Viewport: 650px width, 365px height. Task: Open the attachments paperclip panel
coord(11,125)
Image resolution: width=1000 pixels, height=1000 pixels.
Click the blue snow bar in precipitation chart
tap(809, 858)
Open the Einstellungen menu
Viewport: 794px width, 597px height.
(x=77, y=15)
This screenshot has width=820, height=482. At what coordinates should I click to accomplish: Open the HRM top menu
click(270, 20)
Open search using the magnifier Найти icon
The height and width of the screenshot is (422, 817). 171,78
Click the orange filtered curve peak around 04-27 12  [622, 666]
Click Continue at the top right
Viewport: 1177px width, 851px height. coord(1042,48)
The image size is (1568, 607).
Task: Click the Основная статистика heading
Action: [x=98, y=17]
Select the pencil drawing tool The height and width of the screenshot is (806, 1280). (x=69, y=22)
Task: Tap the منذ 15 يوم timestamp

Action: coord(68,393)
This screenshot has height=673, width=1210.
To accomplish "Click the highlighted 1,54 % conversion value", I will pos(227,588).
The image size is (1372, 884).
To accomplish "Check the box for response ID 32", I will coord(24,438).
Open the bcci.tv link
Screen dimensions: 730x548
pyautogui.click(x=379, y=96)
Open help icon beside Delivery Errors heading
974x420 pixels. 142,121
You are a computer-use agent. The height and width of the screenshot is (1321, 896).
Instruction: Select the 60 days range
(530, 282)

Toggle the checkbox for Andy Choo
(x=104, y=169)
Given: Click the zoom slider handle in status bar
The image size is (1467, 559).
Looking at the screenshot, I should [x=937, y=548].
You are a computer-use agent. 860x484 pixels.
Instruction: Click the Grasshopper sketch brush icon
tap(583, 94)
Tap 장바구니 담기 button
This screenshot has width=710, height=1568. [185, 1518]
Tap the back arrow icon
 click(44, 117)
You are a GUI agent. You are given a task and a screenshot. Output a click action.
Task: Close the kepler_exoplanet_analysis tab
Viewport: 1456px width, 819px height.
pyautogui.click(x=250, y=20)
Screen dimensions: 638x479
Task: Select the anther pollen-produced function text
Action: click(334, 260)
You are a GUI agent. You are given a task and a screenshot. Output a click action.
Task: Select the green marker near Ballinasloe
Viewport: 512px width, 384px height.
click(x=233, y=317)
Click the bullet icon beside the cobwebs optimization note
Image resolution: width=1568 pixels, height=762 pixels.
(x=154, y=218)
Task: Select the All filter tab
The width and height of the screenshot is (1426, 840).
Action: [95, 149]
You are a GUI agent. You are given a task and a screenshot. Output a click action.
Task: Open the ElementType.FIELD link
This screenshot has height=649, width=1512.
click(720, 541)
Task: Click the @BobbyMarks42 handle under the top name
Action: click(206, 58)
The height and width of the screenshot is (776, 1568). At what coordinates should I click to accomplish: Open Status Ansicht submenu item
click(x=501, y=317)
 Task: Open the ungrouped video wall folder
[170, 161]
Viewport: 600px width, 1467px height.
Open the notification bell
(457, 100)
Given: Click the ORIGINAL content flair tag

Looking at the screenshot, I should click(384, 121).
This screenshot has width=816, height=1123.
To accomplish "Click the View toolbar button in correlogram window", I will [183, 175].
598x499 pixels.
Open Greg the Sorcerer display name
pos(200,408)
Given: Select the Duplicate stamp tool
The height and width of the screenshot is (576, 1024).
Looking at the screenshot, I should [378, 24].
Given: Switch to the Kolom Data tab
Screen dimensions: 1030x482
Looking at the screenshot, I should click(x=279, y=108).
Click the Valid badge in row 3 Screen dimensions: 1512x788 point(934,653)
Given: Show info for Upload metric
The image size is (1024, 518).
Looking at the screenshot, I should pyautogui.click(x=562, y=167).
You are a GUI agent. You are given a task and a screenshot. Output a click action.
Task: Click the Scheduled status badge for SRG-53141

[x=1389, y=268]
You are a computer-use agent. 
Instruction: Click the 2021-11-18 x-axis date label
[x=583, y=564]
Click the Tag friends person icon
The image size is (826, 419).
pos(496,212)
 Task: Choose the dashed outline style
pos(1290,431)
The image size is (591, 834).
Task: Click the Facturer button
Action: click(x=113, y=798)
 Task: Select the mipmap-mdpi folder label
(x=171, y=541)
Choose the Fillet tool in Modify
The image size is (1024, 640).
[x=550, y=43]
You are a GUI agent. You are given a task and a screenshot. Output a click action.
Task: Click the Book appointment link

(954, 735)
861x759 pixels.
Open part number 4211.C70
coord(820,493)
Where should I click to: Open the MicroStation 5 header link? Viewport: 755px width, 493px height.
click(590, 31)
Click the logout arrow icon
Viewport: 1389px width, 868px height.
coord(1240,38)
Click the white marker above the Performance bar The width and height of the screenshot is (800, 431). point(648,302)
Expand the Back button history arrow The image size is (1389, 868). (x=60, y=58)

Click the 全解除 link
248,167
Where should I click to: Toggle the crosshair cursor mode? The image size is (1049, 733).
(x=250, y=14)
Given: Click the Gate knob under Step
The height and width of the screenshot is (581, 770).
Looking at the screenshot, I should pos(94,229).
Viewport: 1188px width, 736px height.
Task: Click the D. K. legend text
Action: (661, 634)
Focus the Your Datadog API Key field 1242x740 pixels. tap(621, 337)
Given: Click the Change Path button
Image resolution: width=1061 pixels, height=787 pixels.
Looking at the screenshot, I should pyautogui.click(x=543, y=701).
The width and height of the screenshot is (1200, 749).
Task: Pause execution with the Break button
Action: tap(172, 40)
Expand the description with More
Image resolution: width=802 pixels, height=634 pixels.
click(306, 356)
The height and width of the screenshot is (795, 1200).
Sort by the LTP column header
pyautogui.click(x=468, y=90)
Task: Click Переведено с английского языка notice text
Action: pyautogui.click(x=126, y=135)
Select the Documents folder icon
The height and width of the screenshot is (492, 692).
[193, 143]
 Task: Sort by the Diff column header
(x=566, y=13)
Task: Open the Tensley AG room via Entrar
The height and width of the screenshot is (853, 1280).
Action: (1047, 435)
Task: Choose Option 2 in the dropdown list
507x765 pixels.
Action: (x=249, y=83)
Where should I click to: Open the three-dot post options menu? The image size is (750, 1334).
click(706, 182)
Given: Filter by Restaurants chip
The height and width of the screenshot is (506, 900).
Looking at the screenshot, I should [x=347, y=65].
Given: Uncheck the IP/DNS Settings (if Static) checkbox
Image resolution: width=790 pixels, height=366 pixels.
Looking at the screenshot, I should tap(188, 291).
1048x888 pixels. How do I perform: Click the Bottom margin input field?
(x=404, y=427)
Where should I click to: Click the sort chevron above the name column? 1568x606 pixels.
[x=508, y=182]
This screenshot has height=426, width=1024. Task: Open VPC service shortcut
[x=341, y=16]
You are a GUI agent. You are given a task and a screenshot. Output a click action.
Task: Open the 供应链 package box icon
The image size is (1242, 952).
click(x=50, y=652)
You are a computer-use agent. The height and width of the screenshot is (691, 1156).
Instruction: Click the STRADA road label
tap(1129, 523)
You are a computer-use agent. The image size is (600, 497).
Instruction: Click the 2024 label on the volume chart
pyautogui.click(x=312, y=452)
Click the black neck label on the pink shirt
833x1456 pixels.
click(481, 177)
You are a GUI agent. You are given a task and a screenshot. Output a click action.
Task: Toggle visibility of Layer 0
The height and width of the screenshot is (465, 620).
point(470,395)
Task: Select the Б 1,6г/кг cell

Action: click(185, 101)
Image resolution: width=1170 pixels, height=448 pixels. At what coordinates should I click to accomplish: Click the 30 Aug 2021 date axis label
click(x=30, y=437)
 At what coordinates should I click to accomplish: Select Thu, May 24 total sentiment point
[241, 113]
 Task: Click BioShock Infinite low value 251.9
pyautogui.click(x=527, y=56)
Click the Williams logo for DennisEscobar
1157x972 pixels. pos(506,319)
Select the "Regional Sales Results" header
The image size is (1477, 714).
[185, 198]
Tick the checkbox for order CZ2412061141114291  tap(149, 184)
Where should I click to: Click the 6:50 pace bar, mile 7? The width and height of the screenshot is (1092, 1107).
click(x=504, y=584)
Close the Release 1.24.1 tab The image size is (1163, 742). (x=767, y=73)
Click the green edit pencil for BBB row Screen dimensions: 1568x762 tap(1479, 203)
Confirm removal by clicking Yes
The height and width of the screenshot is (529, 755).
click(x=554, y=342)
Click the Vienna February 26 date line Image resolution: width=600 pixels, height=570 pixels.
····················
## WORK TO BE COMPLETED
Copy all the lines from the data above that hold the word "computer".

## OUTPUT BELOW
You are a computer-use agent. The height and width of the screenshot is (1321, 896).
You are a computer-use agent. 860x484 pixels.
You are a computer-use agent. 
You are a computer-use agent. The height and width of the screenshot is (691, 1156).
You are a computer-use agent. The image size is (600, 497).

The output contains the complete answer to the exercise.